Piras, Virdis, Selvaggi, Bellini, Quagliozzi, Marchetti e, appunto, Emanuele Gattelli - assieme a tutti i loro compagni - formavano una banda di ragazzi terribili che, spesso e volentieri, riscriveva le gerarchie del campionato (allora) più bello del mondo.

Gattelli, romano di nascita, era un attaccante con un ottimo fiuto del gol. Perse il posto da titolare con lo sbarco in Sardegna di un bomber come Franco Selvaggi, ma offrì comunque un contributo più che sostanzioso alla causa rossoblù.

Emanuele, che ricordi ha delle sue tre stagioni vissute a Cagliari, tra il 1978 e il 1981?

“Arrivai al Cagliari dalla Pistoiese. Il primo anno segnai due gol contro la Sampdoria, di cui uno in rovesciata, che sono rimasti nell’immaginario dei tifosi, cosa di cui ovviamente vado molto fiero. Il secondo anno, dopo la promozione in serie A, rimasi in Sardegna perché la società credeva in me. Arrivò però Franco Selvaggi, un signor attaccante che… ma sì, diciamola tutta, che mi fregò il posto, perché è così che andò. Ciononostante totalizzai una ventina di presenze in A. L’anno seguente, ossia la stagione 1980-’81, al già ricco reparto offensivo si aggiunse un certo Pietro Paolo Virdis. La concorrenza era diventata spietata. Anche se Tiddia aveva una stima particolare per me: ogni volta che mi chiamava in causa ero sempre pronto. Però io volevo giocare, quindi alla fine del campionato feci un errore: andai a Padova, in C1. Infine conclusi la mia carriera in Sardegna, prima al Sant’Elena e poi alla Nuorese.”

Il suo Cagliari propugnava un calcio già piuttosto moderno, fatto di aggressività, coraggio e generosità. In più correvate tantissimo, tenendo un ritmo molto alto per tutta la partita.

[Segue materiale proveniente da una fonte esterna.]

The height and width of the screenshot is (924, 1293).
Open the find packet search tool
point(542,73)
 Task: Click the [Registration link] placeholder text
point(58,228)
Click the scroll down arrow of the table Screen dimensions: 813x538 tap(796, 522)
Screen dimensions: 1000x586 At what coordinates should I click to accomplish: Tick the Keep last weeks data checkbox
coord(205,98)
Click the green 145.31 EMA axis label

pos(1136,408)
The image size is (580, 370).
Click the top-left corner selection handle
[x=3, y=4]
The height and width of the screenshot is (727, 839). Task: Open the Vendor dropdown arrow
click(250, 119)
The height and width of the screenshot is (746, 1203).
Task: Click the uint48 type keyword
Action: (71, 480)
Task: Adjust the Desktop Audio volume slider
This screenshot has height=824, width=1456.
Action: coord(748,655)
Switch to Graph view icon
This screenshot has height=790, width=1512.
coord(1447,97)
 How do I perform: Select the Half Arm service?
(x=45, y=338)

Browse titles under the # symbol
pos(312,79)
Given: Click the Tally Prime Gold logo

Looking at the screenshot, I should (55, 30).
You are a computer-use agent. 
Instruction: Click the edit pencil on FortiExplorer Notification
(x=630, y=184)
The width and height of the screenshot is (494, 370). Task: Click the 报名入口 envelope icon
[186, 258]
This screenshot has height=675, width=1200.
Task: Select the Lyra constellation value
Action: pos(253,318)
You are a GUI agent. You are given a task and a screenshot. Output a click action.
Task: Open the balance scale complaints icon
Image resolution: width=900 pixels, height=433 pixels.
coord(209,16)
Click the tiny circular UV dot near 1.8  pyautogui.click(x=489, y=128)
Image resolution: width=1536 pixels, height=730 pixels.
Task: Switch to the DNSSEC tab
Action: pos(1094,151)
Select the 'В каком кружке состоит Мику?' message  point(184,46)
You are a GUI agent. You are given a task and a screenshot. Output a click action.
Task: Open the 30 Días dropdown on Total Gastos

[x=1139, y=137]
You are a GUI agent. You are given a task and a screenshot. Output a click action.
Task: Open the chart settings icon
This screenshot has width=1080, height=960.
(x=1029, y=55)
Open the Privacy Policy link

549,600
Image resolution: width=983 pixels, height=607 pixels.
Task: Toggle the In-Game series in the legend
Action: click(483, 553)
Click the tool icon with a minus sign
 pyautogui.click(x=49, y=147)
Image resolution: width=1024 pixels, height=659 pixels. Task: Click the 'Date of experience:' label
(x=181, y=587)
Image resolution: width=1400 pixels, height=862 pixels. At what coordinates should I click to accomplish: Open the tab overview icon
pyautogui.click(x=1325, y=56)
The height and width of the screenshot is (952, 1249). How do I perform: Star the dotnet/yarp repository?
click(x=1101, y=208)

“Non c’è dubbio, eravamo una bella compagine. Con fior fior di interpreti. Giocavamo rigorosamente a uomo. Certo, nel frattempo il calcio è cambiato: se giocassimo oggi non so se otterremmo gli stessi risultati conseguiti nei primi anni Ottanta. Sinceramente ho qualche dubbio. Del resto il calcio è in continua evoluzione. Ma ancora oggi io continuo a essere per la marcatura a uomo: ti dà un riferimento fisso e preciso, riducendo così il margine di errore.”

Che ne pensa, invece, del Cagliari di oggi e del nuovo allenatore Davide Nicola, la cui ufficializzazione ormai dovrebbe essere questione di ore?

“Per essere franco ho più di una perplessità. Non so se Nicola sia l’uomo giusto per far crescere la squadra: è un allenatore da zona salvezza. Non vedo un progresso, un miglioramento rispetto alle stagioni precedenti. Ho paura che siamo destinati a soffrire pure quest’anno. E poi è ora che Giulini concluda le trattative in entrata: abbiamo bisogno di nuovi giocatori che possano dare un apporto importante alla squadra. In difesa non sappiamo ancora se Mina sarà dei nostri, mentre Dossena è andato al Como. Personalmente non lo vedo benissimo questo nuovo Cagliari che sta nascendo.”

Ma lei avrebbe preferito che la scelta della società cadesse su un altro allenatore?

“Avrei preferito un allenatore in grado di portare gente allo stadio. È vero che l’Unipol Domus è comunque sempre piena di tifosi, ma occorre anche stimolare l’entusiasmo dei cagliaritani portando qualità e ambizione in campo. Nicola sarà pure un bravo tecnico, ma lo trovo limitato. Il Cagliari ha bisogno di un mister che faccia veramente giocare bene la squadra. Ora, l’esordio in campionato sarà in casa contro la Roma. Metti caso che arrivi una sconfitta… Beh, iniziare già male la stagione sarebbe un problema. Speriamo che non accada, staremo a vedere.”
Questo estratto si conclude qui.